§ Required actions:
- 1) Repeat word for word the stretch of the Chad Hansen text below from "Awards and highlights" through "player (born 1995)".
- 2) Carry on the Chad Hansen article below from its last sentence.

Awards and highlights
- Second-team All-Pac-12 (2016);

Career NFL statistics
- Receptions: 26
- Receiving yards: 330
- Receiving touchdowns: 1
- Stats at Pro Football Reference

= Chad Hansen =

American football player (born 1995)

Timothy Chad Hansen (born January 18, 1995) is an American former professional football player who was a wide receiver in the National Football League (NFL). He played college football for the California Golden Bears and was selected by the New York Jets in the fourth round of the 2017 NFL draft.

==Early life==
Hansen attended Moorpark High School in Moorpark, California. While there, he played high school football. As a senior, he had 49 receptions for 882 yards and 12 touchdowns.

Extracted records:
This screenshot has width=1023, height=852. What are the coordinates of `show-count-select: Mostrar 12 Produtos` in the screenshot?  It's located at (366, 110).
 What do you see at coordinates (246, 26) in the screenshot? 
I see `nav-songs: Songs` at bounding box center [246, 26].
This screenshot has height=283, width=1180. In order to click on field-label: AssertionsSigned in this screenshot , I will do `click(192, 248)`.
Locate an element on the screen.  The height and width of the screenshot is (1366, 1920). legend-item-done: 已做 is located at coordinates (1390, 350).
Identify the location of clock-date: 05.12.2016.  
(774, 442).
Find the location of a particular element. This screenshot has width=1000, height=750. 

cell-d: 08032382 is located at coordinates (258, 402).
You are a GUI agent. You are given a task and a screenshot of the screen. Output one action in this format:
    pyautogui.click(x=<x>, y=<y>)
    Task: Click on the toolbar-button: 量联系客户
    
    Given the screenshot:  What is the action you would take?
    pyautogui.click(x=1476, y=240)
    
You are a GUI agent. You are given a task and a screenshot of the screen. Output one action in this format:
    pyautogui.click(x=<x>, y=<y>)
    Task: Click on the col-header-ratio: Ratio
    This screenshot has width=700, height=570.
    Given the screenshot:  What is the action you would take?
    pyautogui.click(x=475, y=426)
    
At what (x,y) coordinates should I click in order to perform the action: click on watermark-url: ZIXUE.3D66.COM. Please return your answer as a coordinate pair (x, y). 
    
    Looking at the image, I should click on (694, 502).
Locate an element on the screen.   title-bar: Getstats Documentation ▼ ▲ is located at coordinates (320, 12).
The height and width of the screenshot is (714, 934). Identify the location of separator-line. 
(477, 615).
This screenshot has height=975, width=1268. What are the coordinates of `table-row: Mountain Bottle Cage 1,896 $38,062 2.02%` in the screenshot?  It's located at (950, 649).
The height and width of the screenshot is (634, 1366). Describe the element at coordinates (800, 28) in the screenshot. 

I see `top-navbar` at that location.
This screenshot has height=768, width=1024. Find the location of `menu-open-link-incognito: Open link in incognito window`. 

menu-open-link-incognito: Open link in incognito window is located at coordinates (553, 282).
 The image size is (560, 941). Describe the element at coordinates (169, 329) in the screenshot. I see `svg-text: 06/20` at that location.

§ Replies:
- 1)
Awards and highlights
- Second-team All-Pac-12 (2016);

Career NFL statistics
- Receptions: 26
- Receiving yards: 330
- Receiving touchdowns: 1
- Stats at Pro Football Reference

= Chad Hansen =

American football player (born 1995)

- 2)
==College career==
Hansen's lone scholarship offer to play college football was from Idaho State University. As a true freshman at Idaho State in 2013, he played in 11 games and had 45 receptions for 501 yards and three touchdowns. After the season, he transferred to the University of California, Berkeley, to join their team as a walk-on. After sitting out 2014, due to transfer rules, Hansen had 19 receptions for 249 yards and a touchdown over 10 games for the Golden Bears in 2015. As a junior in 2016, he was named first-team All-Pac-12 Conference after recording 92 receptions for 1,249 yards and 11 touchdowns in 10 games. After the season, he decided to forgo his senior year and enter the 2017 NFL draft.

==Professional career==

Pre-draft measurables
| Height | Weight | Arm length | Hand span | 40-yard dash | 20-yard shuttle | Three-cone drill | Vertical jump | Broad jump | Bench press |
| 6 ft 1+7⁄8 in (1.88 m) | 202 lb (92 kg) | 32+1⁄8 in (0.82 m) | 10+1⁄8 in (0.26 m) | 4.53 s | 4.13 s | 6.74 s | 35.0 in (0.89 m) | 9 ft 11 in (3.02 m) | 11 reps |
All values from NFL Combine

=== New York Jets ===
Hansen was selected by the New York Jets in the fourth round with the 141st overall pick in the 2017 NFL draft.

He appeared in 15 games in his rookie season, recording 9 catches for 94 yards.

On September 1, 2018, Hansen was waived by the Jets.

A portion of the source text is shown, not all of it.